** Opening DATASET CONTENT block **
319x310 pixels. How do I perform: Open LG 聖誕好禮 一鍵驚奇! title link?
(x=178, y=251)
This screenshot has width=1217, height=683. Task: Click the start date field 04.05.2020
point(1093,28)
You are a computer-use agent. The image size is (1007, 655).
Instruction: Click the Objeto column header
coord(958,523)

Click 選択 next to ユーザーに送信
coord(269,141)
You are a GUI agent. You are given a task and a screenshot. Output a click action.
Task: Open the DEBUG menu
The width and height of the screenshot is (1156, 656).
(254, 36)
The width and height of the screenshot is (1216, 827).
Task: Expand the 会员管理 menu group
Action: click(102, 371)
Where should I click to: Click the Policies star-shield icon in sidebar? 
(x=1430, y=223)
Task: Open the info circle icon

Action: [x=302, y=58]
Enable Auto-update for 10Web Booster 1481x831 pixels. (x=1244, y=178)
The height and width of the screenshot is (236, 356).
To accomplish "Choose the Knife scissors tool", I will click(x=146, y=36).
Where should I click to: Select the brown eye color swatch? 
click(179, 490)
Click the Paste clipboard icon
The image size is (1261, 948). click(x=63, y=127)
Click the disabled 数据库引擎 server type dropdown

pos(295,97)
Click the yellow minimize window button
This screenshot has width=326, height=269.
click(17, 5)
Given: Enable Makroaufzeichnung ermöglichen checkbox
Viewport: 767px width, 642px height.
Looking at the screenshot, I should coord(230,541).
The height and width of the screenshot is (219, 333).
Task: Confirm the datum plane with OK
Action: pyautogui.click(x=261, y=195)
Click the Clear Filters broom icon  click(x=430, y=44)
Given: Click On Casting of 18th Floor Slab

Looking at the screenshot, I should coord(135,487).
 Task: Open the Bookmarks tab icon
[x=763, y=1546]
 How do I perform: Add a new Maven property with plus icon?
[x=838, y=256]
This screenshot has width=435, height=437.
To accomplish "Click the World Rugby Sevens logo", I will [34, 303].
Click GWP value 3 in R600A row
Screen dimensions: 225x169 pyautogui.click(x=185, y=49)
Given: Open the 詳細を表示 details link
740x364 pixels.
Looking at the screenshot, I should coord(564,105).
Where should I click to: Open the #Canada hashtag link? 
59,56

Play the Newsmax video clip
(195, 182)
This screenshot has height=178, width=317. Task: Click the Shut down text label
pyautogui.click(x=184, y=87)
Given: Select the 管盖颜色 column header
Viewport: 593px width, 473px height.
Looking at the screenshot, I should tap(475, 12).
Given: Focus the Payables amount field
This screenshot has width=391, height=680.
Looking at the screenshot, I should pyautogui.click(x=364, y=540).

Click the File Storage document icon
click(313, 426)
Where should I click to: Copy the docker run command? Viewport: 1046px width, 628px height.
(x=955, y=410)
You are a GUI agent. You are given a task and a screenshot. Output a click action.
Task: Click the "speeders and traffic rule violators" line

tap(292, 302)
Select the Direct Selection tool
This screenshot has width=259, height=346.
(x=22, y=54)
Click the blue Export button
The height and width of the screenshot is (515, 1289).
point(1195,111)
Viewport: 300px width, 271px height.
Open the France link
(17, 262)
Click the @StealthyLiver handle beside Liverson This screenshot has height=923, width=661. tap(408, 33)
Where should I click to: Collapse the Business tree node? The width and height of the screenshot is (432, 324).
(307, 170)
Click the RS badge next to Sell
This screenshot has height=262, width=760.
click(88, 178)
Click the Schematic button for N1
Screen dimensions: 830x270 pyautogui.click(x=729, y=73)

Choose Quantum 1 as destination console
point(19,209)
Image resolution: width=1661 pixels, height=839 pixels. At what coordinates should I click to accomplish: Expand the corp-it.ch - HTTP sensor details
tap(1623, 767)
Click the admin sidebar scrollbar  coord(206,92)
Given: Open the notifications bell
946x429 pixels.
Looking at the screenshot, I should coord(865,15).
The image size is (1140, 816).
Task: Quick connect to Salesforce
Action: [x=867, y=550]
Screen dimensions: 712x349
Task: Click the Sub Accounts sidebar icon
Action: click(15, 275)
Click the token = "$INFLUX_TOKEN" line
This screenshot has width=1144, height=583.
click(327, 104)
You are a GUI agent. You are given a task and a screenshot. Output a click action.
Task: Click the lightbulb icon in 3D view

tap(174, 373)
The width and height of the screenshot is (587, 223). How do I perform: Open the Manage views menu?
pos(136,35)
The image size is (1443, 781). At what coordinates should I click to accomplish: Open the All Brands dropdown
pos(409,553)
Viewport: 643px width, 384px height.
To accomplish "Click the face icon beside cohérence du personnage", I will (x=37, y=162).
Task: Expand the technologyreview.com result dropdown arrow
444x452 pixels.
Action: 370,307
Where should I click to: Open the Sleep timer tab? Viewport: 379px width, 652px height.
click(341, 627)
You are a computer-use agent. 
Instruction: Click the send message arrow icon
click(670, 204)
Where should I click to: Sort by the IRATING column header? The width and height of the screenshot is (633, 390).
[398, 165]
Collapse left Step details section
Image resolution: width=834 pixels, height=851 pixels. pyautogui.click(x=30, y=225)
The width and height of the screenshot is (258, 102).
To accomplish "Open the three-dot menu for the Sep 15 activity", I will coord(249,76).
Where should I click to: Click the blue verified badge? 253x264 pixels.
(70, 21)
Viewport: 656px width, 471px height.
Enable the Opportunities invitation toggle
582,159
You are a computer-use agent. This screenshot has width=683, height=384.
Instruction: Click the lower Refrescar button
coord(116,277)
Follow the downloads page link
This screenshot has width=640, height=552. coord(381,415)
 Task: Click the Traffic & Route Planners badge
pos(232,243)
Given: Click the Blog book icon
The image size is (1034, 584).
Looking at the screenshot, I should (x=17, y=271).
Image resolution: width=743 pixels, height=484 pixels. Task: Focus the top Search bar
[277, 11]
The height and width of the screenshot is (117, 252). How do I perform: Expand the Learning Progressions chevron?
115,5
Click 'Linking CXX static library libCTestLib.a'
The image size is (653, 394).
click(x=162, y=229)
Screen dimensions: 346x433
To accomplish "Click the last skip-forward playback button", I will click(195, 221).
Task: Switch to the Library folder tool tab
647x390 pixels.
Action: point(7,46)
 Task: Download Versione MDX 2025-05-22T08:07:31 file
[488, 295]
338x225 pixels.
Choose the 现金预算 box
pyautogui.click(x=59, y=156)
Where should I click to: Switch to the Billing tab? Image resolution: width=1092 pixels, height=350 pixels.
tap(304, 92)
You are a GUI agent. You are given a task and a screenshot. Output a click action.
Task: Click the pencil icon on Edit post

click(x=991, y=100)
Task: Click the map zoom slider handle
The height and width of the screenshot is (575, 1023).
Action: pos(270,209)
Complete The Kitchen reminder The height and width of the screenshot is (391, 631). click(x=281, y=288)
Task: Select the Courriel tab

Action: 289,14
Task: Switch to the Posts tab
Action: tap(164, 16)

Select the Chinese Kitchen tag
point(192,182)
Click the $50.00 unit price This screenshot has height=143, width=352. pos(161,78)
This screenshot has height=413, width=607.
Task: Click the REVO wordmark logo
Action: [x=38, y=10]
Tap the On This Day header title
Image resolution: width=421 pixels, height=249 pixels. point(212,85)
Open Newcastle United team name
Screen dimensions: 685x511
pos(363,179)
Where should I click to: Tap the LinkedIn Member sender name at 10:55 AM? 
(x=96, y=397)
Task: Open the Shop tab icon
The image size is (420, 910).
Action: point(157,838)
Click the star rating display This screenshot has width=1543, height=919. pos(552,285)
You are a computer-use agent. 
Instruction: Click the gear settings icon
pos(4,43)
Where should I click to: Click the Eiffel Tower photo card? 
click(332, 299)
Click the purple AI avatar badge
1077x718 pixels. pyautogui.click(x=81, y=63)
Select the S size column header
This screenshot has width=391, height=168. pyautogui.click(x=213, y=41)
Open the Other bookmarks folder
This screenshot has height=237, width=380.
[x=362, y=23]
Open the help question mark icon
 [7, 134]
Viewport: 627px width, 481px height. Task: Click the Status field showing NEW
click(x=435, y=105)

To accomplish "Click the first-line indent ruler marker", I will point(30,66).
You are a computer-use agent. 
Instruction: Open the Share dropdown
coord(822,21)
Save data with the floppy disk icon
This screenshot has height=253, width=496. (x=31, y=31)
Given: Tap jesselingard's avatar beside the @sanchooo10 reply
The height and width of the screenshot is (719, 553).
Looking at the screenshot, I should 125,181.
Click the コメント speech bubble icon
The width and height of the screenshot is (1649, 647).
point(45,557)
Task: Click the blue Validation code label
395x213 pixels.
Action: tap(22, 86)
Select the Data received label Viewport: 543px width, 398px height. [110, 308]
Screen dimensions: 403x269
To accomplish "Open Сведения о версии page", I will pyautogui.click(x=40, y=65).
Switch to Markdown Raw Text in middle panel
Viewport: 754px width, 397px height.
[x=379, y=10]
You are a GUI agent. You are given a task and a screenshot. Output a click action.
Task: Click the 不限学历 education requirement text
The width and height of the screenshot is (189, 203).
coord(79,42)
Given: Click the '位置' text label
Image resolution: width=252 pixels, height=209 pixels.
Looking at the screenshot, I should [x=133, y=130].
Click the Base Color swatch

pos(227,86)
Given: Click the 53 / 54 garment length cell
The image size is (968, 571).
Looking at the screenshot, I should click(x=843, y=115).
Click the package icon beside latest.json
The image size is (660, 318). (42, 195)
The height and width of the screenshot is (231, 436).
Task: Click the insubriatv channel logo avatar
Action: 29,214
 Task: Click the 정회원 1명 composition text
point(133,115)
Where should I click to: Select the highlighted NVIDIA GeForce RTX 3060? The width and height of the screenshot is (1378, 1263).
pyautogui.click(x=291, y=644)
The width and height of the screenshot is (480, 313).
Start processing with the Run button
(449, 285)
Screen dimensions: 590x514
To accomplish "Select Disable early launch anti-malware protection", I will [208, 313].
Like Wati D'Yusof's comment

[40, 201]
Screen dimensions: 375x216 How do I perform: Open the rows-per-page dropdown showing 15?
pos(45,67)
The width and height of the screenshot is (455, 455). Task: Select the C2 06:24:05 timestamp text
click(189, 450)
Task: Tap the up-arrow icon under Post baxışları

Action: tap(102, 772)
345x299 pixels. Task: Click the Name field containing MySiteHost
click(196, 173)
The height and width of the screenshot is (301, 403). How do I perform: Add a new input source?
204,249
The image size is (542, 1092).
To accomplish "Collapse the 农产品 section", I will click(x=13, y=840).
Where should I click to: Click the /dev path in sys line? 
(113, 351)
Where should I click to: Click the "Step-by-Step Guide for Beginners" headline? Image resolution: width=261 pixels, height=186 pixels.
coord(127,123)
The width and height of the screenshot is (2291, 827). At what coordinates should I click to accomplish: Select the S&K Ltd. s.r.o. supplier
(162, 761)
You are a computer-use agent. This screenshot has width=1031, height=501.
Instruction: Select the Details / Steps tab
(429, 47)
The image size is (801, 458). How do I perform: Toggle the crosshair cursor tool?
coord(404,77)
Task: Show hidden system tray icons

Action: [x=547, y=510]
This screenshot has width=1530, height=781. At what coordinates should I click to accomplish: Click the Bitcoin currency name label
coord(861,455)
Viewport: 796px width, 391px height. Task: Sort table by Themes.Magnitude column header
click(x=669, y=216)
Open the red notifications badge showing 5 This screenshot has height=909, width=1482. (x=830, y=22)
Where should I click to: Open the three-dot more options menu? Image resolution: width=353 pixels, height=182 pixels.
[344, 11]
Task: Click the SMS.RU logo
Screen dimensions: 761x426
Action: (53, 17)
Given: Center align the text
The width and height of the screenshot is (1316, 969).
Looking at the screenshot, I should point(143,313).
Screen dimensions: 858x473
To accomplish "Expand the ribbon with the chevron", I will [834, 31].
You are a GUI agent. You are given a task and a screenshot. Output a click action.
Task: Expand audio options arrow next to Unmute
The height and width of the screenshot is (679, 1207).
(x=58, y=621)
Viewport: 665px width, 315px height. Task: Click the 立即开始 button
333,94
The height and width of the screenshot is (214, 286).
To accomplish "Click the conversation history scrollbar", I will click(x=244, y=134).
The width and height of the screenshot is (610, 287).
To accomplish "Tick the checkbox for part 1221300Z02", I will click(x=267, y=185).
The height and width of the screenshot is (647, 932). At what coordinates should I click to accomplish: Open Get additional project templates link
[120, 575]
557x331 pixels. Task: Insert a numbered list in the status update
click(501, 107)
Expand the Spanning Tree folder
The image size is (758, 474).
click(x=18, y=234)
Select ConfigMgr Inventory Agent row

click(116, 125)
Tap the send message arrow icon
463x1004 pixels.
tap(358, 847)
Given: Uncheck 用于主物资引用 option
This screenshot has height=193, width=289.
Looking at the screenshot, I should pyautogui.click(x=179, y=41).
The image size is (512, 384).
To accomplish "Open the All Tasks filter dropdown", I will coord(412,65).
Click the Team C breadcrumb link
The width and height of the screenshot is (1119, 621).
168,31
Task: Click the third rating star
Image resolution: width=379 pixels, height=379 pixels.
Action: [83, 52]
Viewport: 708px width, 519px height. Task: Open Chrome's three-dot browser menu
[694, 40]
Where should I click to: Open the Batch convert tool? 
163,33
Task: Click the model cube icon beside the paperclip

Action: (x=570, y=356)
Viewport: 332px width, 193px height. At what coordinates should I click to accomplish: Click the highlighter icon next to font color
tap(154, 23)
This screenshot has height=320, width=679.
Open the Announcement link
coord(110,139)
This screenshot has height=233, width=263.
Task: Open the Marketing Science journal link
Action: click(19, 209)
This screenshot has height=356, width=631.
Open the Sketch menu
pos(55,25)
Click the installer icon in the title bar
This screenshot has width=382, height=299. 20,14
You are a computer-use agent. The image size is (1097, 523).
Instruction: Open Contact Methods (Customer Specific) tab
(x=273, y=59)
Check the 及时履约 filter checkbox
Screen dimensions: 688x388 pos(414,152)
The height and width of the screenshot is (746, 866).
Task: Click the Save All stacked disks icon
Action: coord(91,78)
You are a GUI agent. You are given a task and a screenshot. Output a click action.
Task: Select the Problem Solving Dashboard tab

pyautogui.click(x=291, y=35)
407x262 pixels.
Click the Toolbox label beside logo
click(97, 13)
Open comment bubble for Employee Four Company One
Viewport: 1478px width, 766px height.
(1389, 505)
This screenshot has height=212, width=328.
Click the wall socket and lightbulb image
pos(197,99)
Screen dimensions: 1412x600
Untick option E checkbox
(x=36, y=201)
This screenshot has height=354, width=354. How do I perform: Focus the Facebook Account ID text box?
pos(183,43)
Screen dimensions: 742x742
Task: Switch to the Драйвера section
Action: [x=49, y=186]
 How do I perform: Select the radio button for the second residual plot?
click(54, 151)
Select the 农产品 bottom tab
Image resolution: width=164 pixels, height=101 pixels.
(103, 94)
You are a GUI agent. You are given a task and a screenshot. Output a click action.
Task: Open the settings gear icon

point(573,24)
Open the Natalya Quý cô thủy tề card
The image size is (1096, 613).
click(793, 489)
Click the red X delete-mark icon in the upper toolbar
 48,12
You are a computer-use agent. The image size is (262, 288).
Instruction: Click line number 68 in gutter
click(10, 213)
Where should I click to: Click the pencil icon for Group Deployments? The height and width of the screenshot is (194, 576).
** Closing DATASET CONTENT block **
* YOUR INSTRUCTIONS
In this listing, how many lines contain "scrollbar"? Give the number without explanation.

* TASK SOLUTION
2